If we had reals we would subtract the first row $\times \frac{8}{5}$ from the second to eliminate the first variable. Modulo $11$ we note that $5^{-1} = 9$ because $5\times 9 = 45 \equiv 1 \pmod{11}$. So we multiply the first equation (both left and right hand side) with $8 \times 5^{-1} = 8 \times 9 = 72 \equiv 6 \pmod{11}$, which gives
$$\left[
\begin{array}{ccc|cc} 30 & 24 & 6 &6 & 48\end{array}\right]$$ which is mod $11$ equivalent to
$$\left[
\begin{array}{ccc|cc} 8 & 2 & 6 &6 & 4
\end{array}
\right]$$
We substract this from the second equation an get a new equation:
$$\left[
\begin{array}{ccc|cc} 0 & 8 & -5 &2 & 1\end{array}\right]$$
which mod $11$ is
$$\left[
\begin{array}{ccc|cc} 0 & 8 & 6 &2 & 1\end{array}\right]$$
Also we want to eliminate the first variable from the third equation.
So we substract $\frac{7}{5} =7 \cdot 5^{-1}= 63 \equiv 8 \pmod{1}$ times the first equation (the original one) from the third.
First compute $8$ times the first:
$$\left[
\begin{array}{ccc|cc}
40 & 32 & 8 & 8 & 64
\end{array}
\right]
$$
which modulo $11$ becomes
$$\left[
\begin{array}{ccc|cc}
7 & 10 & 8 & 8 & 9
\end{array}
\right]
$$
So we get a new third equation:
$$\left[
\begin{array}{ccc|cc}
0 & -9 & -7 & 0 & -2
\end{array}
\right]
$$
or
$$\left[
\begin{array}{ccc|cc}
0 & 2 & 4 & 0 & 9
\end{array}
\right]
$$
So in total we get the equations after elimination step 1:
$$\left[
\begin{array}{ccc|cc}
5 & 4 & 1 & 1 & 8\\
0 & 8 & 6 & 2 & 1\\
0 & 2 & 4 & 0 & 9
\end{array}
\right]
$$
The next phase: eliminate the second variable from eq. 2 and 3.
To this end we do "$\text{eq. } 3 - \frac{2}{8} \text{eq. } 2$"
and we note that $8^{-1} \pmod{11} = 7$ so $\frac{2}{8}$ is $14 \equiv 3$.
$3$ times the new eq. 2 becomes:
$$\left[
\begin{array}{ccc|cc}
0 & 24 & 18 & 6 3
\end{array}
\right]
$$
which is the same (mod $11$) as
$$\left[
\begin{array}{ccc|cc}
0 & 2 & 7 & 6 & 3
\end{array}
\right]
$$
So new eq.3 becomes:
$$\left[
\begin{array}{ccc|cc}
0 & 0 & -3 & -6 &6
\end{array}
\right]
$$
Now we can back-substitute the two equation systems (recall the first column was for the system in terms of $a,b,p$): $-3p = -6$, so $p=2$.
Then $8b + 6p = 2$ from the updated second equation.

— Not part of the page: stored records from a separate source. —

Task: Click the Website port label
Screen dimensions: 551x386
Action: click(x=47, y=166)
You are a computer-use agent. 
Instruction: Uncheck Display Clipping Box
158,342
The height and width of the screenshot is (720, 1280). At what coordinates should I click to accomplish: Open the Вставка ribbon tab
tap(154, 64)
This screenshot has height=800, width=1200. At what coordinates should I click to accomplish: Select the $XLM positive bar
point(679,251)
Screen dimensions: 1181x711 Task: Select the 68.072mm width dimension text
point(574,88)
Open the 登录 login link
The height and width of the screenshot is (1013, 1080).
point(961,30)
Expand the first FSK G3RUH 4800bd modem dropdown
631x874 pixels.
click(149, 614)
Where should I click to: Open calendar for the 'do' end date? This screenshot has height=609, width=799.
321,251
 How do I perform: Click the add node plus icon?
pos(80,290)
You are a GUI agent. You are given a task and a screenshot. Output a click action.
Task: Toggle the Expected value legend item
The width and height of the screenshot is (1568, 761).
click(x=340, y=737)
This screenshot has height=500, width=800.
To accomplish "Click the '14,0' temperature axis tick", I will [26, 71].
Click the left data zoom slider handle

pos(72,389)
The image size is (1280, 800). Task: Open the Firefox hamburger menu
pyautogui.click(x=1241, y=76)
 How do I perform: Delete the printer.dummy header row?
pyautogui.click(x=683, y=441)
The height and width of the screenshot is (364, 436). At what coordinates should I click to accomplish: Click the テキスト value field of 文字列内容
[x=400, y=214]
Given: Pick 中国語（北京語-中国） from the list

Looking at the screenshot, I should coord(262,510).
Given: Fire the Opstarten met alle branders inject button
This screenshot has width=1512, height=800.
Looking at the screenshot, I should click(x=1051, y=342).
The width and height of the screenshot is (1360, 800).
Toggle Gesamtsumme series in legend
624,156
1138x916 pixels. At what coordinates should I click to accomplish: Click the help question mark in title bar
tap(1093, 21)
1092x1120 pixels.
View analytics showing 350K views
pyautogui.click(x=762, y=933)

So $8b + 12 = 2 \rightarrow 8b = -10 = 1$, so $b = 8^{-1} \equiv 7 \pmod{11}$.
Finally $5a + 4b + p = 1 \rightarrow 5a + 28 + 2 = 1 \rightarrow 5a = 4 \pmod{11}$, which gives $a=3$ from $5^{-1} = 9$ again.
The same can now be done for $-3q = 6$, so $q = -2 = 9$.
Then $8d + 6q = 1 \rightarrow 8d + 54 = 1 \rightarrow 8d = 2 \pmod{11}$ hence $d = 2 \cdot 7 \equiv 14 \equiv 3$.
Finally $5c + 4d + q = 7 \rightarrow 5c + 12 + 9 = 7 \rightarrow 5c = 8$ so that $c = 4$.
So the cipher was given by $$\begin{bmatrix} c_1 \\ c_2\end{bmatrix} = \begin{bmatrix} 3 & 7 \\ 4 & 3\\ \end{bmatrix}\begin{bmatrix} p_1 \\ p_2\end{bmatrix} + \begin{bmatrix} 2 \\ 9\end{bmatrix}$$